Pick up the article on cooking with temperature probes after its last sentence and continue writing it.

Selected passage
++++

Temperature Probes – Yes or No?

 

It has to be a yes! Not only for cooking meat but for any foods that need cooking the temperature probe is one of the most useful pieces of equipment in the Kitchen. You won’t see celebrity chefs use them on the TV (I think it must be pride) but I guarantee they are used in the best kitchens up and down the country.

 

When it comes to meat the temperature probe does two things, it guarantees the meat has been cooked thoroughly taking away any risk of food poisoning, perfect for barbecues and secondly it gives you precision; want make sure your rib of beef is medium rare every time a temp probe is the answer because as we all read in the recipe books every oven cooks differently.

 

So, how do you use a temperature probe?  It is simple. When it comes to cooking meat products that aren’t served medium or rare i.e. poultry, sausage and burgers ( burgers can be served rare but it carries a risk) then just ensure the product is cooked to 75°C. You check by probing the thickest part of the cut and try to get the tip of the probe in the centre of the cut. So for a chicken breast you would probe the thicker end of the breast, on burger you would probe the centre and the same for a sausage. As as useful tip you can also use the same method for checking meals such as frozen lasagne which is always  difficult to gauge when ready.

 

When it comes to cooking beef, well done, medium or rare and lamb, pink the temperature probes comes into it’s own. The table below shows you what temperature you need to achieve the desired level of doneness. It doesn’t matter whether it is a steak or a joint the target temperature remains the same. What I have found to be the case is that when cooking joints if aiming for a temperature remove it 2°C under the target as when the meat is resting (resting is vitally important and a whole other blog) it will continue to cook and reach the desired temperature.

++++

Data extract
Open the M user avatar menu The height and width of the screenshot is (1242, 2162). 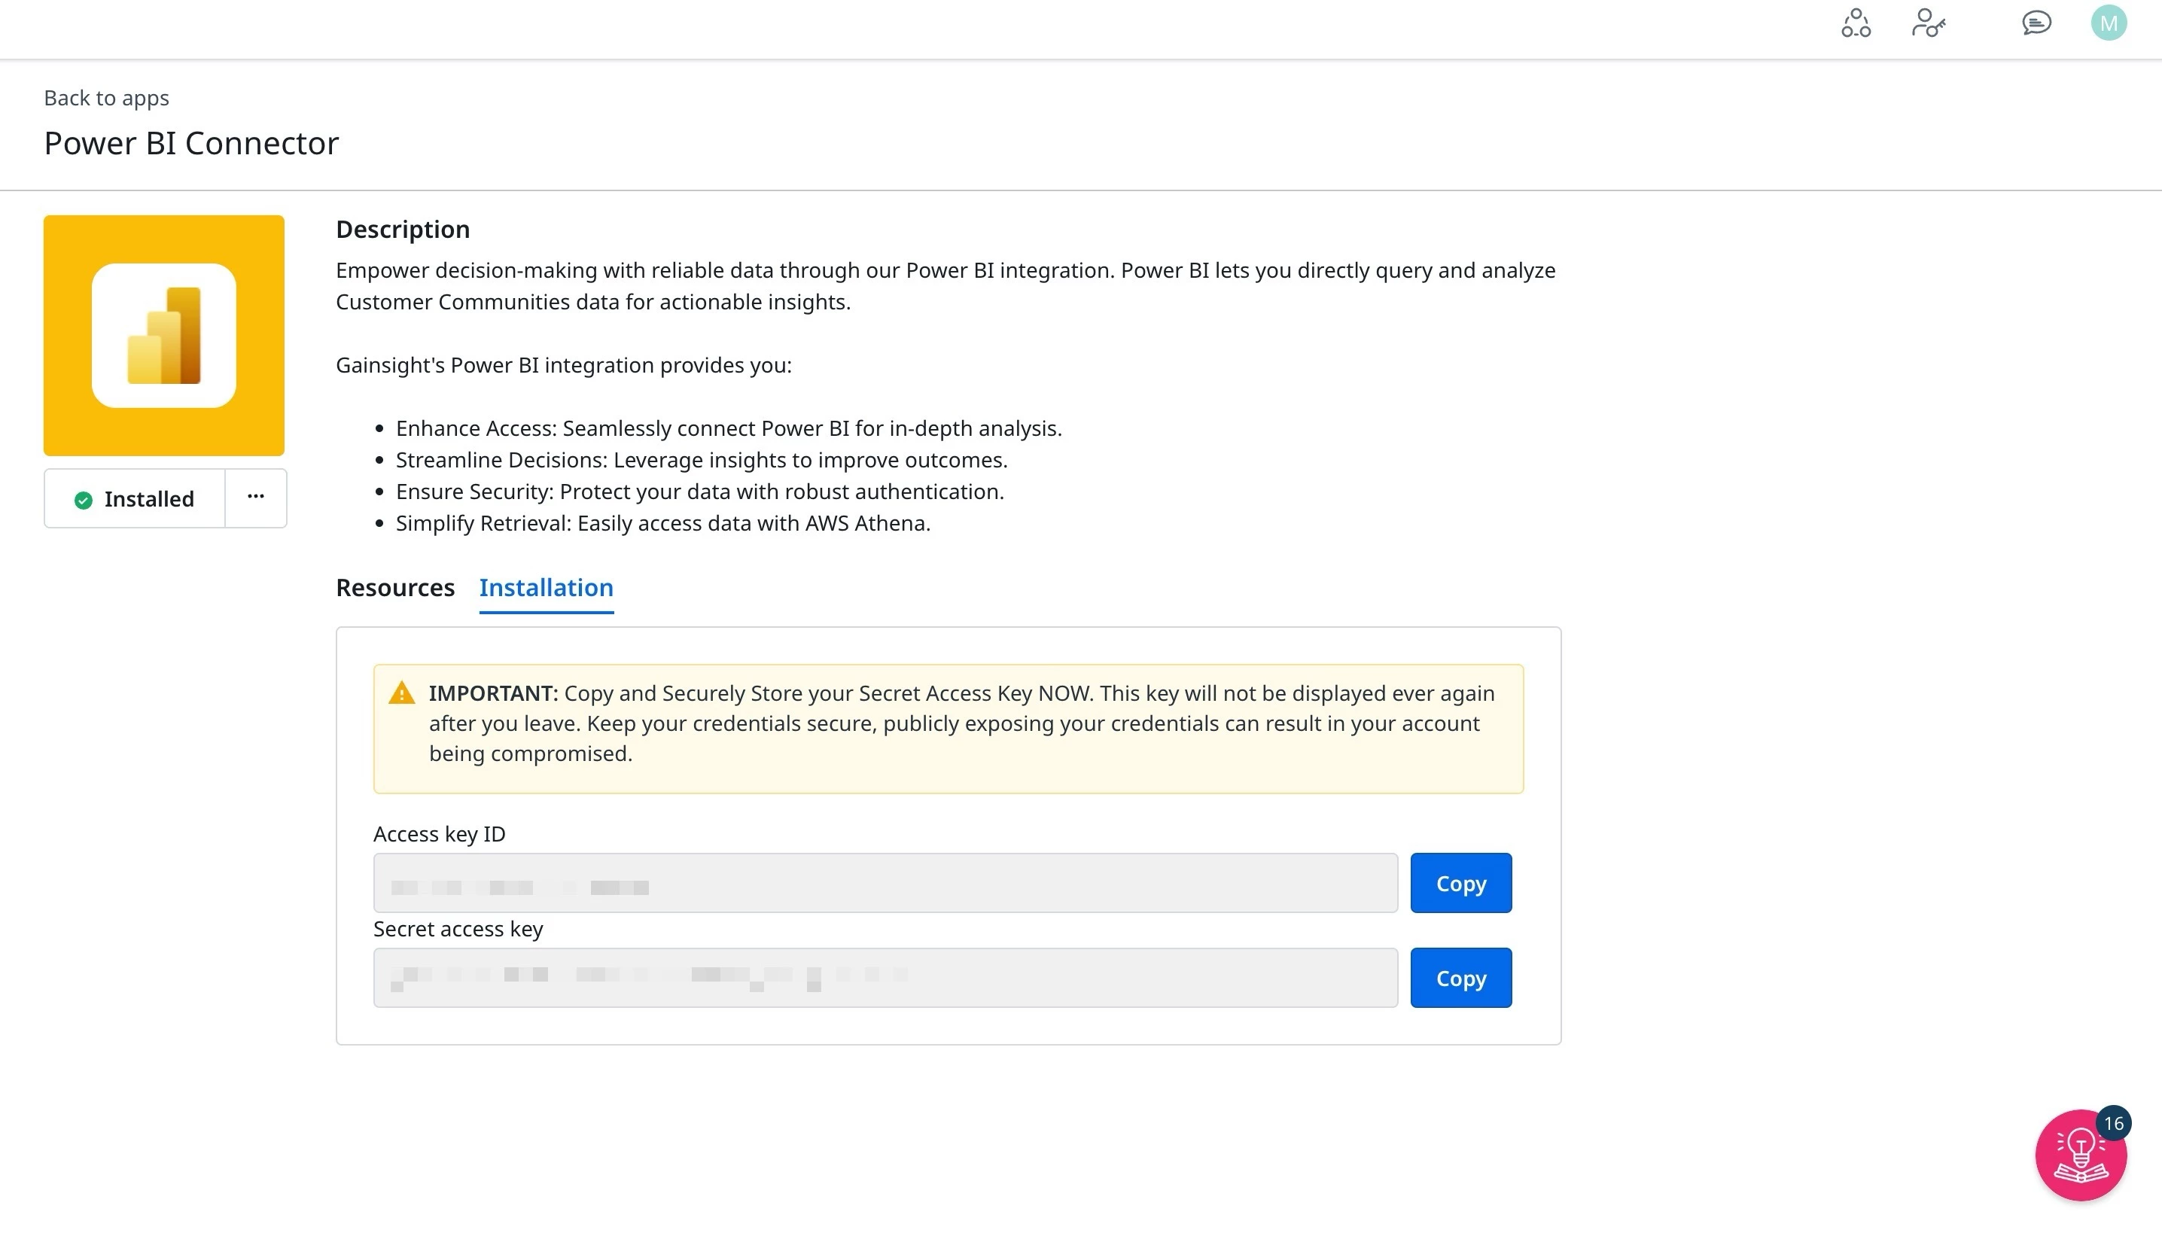click(x=2108, y=23)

++++

The reply
 

So what do you look for in a decent temp probe? I have used about 4 different models and I can tell you it is worth spending a bit more to get a decent one. Anywhere between £15-£20’s will get you a good one. I personally prefer the all in one type as opposed to the probe being separate on a wire. Finally and importantly you want one that gives a reading quickly. It does usually take anywhere from 15 to 30 secs to get a reading but you do not want to be waiting for two minutes.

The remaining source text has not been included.